中国自動車工業協会の調べによると、今年1月ー8月の自動車生産台数は463万台(前年同期比25.37%増)、2006年度の自動車生産は697万台に達する見込みで、これは世界第3位となります。
特に都市部では市民の経済レベルの向上にともない、多くの人たちが自家用車を手に入れ、もはやクルマは『憧れの消費財』ではなくなってきています。
初めての国産の乗用車「紅旗」が登場したのは1959年、中国の建国記念日、国慶節に行なわれたパレードでした。30台の「紅旗」が天安門広場を堂々と行く姿を見て、多くの市民達が祖国の科学技術の進歩を誇りに感じたのでした。

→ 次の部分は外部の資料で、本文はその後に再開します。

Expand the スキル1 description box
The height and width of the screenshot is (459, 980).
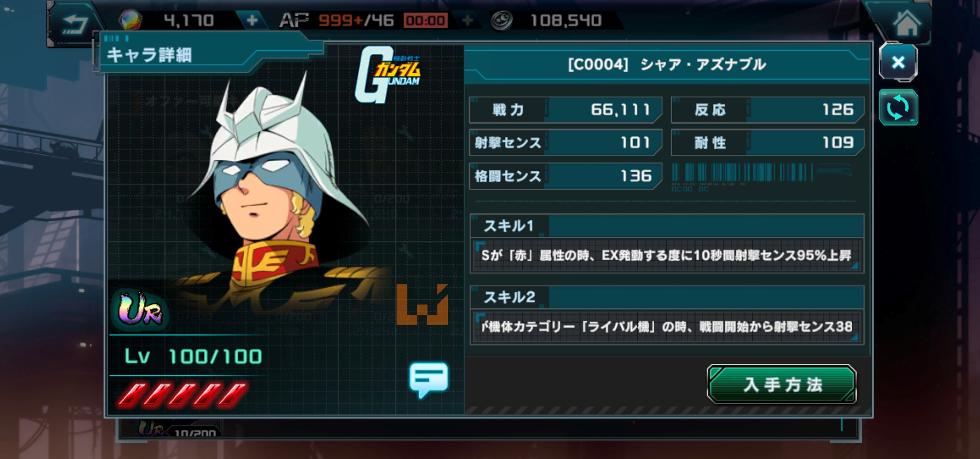click(x=667, y=255)
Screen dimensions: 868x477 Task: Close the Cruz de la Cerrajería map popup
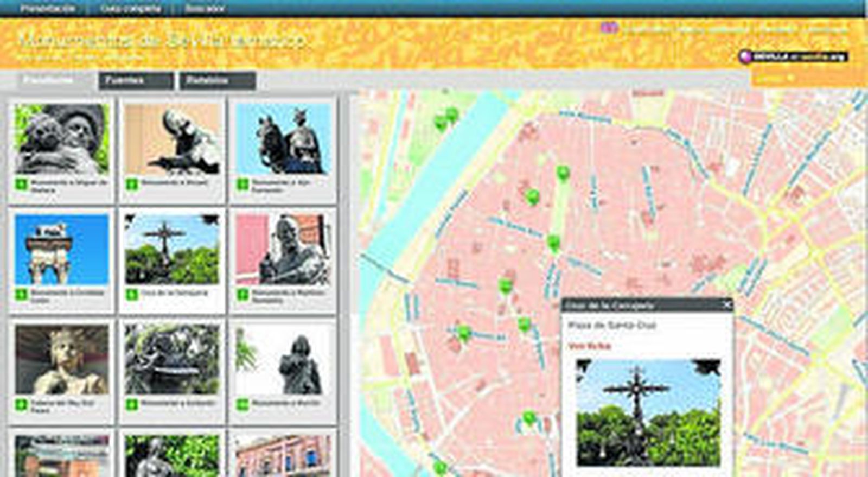click(727, 305)
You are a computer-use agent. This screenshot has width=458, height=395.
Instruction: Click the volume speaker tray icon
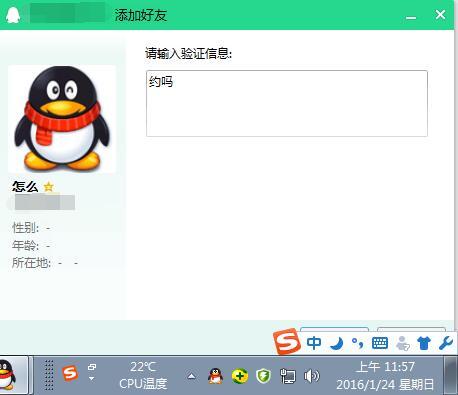pos(311,376)
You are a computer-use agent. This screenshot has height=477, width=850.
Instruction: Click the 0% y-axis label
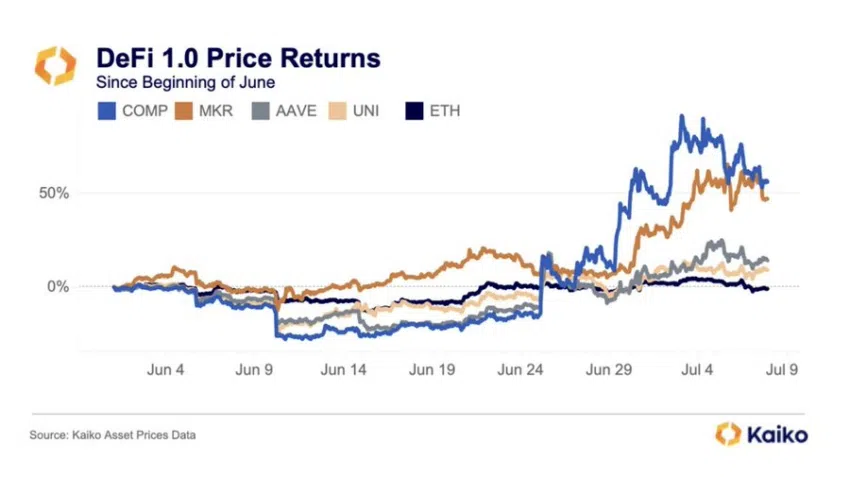[58, 286]
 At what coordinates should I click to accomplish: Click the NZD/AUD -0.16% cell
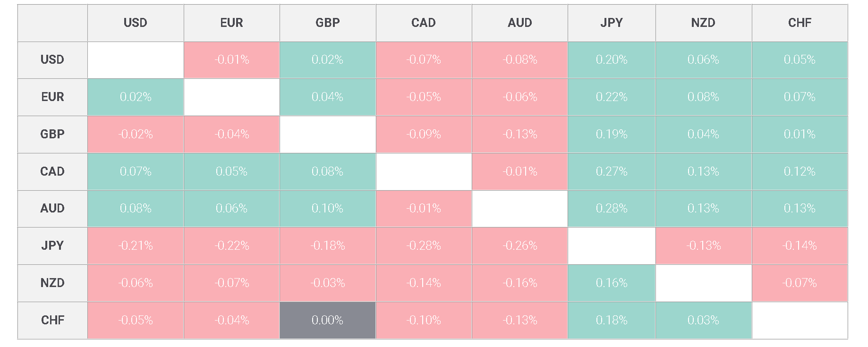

この30台の「紅旗」の製造は周恩来総理など、当時の指導者から絶大な支援を受けていました。製造を担当したのは「第一自動車グループ」です。当然、乗用車製造のノウハウなどほとんどなく、中古のアメリカ産の車を見本として製造しました。
この「紅旗」のドアには五つの旗が掲げられていました。これは労働者、農民、兵士、学生、商人を表すものでした。この五つの旗はその後、毛沢東思想を表す一つの旗となりました。細かいところに歴史を反映しているのです。
1980年代後半から、中国の自動車業界はにわかに活況をおびてきます。合弁企業の出現です。ヨーロッパのフォルクスワーゲンや、シトロエン、アメリカのGM、そして、日本の日産、トヨタ、マツダ、韓国のヒュンダイなどがそれぞれ、中国大陸に進出し、中国メーカーとの合弁企業を作り上げました。その後、中国の自動車産業はますます盛んとなり、大陸で生産される自動車の質は、高い評価を受けるようになってきました。
さて、中国自動車産業を支えた人たちの中には、こういった合弁企業に母国から派遣された多くの外国人がいます。彼らは、まだ未開拓だった中国の自動車市場に夢を持ってやってきて、たゆまぬ努力を重ね、今のこの活発な自動車市場の礎を築いたのです。